Supplied text:
Yesterday on my way home from work I took the back way, as I often do because it’s shorter and the speed limit is lower so I use less gas, but it’s enough shorter that I don’t lose any time going home. It’s a lovely winding road through a lot of woods, and I was about three miles into it when I saw a big brown bird on the road ahead of me, and then a flash of white as it spread its tail feathers. A bald eagle!

No clue what it was doing there, it might have just nailed some small furry thing because it was struggling to get back into the air but didn’t look broken. As my car got closer, it quit worrying about whatever it was working on in the road and flapped heavily up to a tree branch above the road. And then as my car got really close, it went SWOOPFWOOSHZOOM back to the road, passing right in front of my car.

Three things happened at that point, pretty much simultaneously: I slammed on my brakes (because I have no idea what happens if you hit a bald eagle with your car but I’m pretty sure it involves being stripped of your citizenship and exiled to Canada, and anyway, I didn’t want to hit it!), my eyes bugged nearly out of my head, and I said “AAAAAAAA!”

Supplied records:

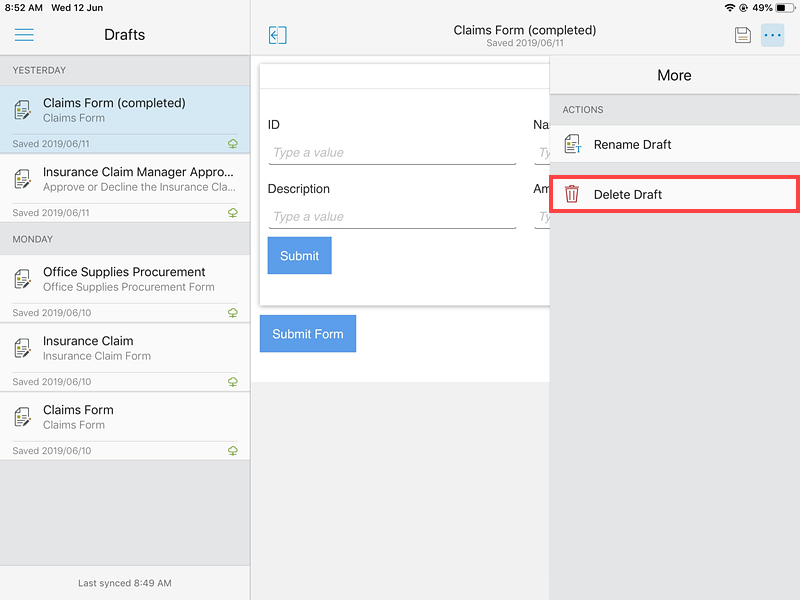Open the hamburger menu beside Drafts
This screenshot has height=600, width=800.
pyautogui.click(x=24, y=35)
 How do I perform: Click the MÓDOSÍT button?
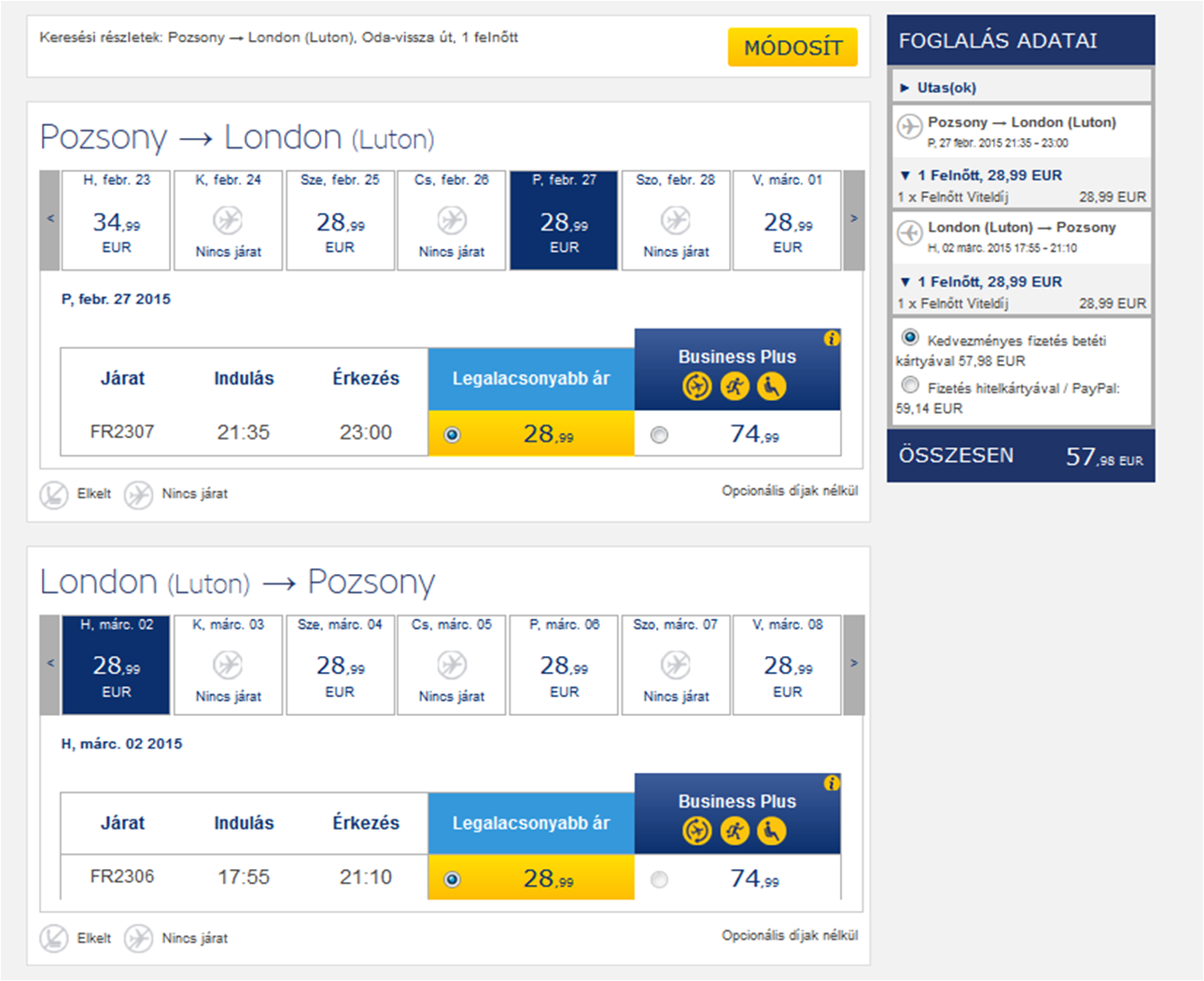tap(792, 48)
* * *
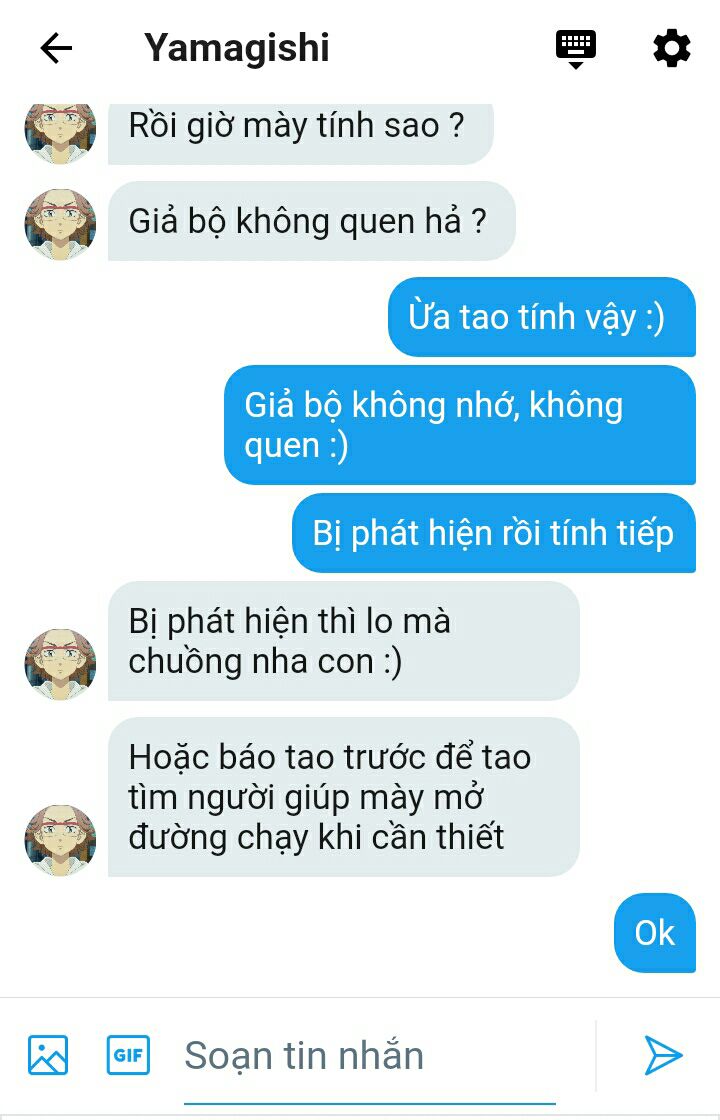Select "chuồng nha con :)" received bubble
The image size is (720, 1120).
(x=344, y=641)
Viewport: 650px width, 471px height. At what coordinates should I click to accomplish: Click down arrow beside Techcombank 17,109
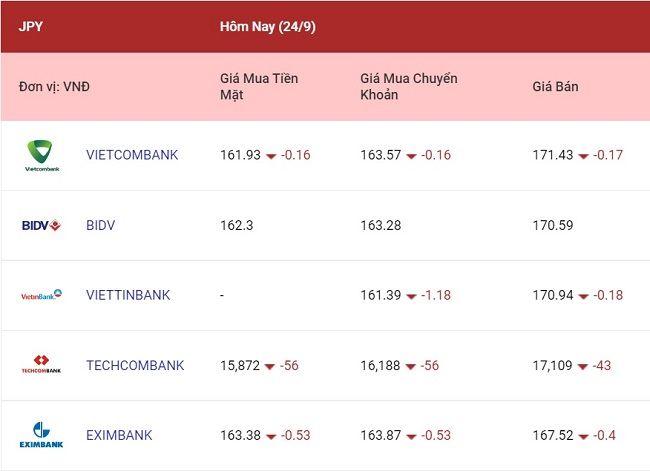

Set of tasks:
(a) In the eagle passage, where did the bird go as the car got closer?
(b) Repeat the eagle passage word for word from "Yesterday on my" to "front of my car.".

Responses to the tasks:
(a) It flew up to a tree branch above the road.

(b)
Yesterday on my way home from work I took the back way, as I often do because it’s shorter and the speed limit is lower so I use less gas, but it’s enough shorter that I don’t lose any time going home. It’s a lovely winding road through a lot of woods, and I was about three miles into it when I saw a big brown bird on the road ahead of me, and then a flash of white as it spread its tail feathers. A bald eagle!

No clue what it was doing there, it might have just nailed some small furry thing because it was struggling to get back into the air but didn’t look broken. As my car got closer, it quit worrying about whatever it was working on in the road and flapped heavily up to a tree branch above the road. And then as my car got really close, it went SWOOPFWOOSHZOOM back to the road, passing right in front of my car.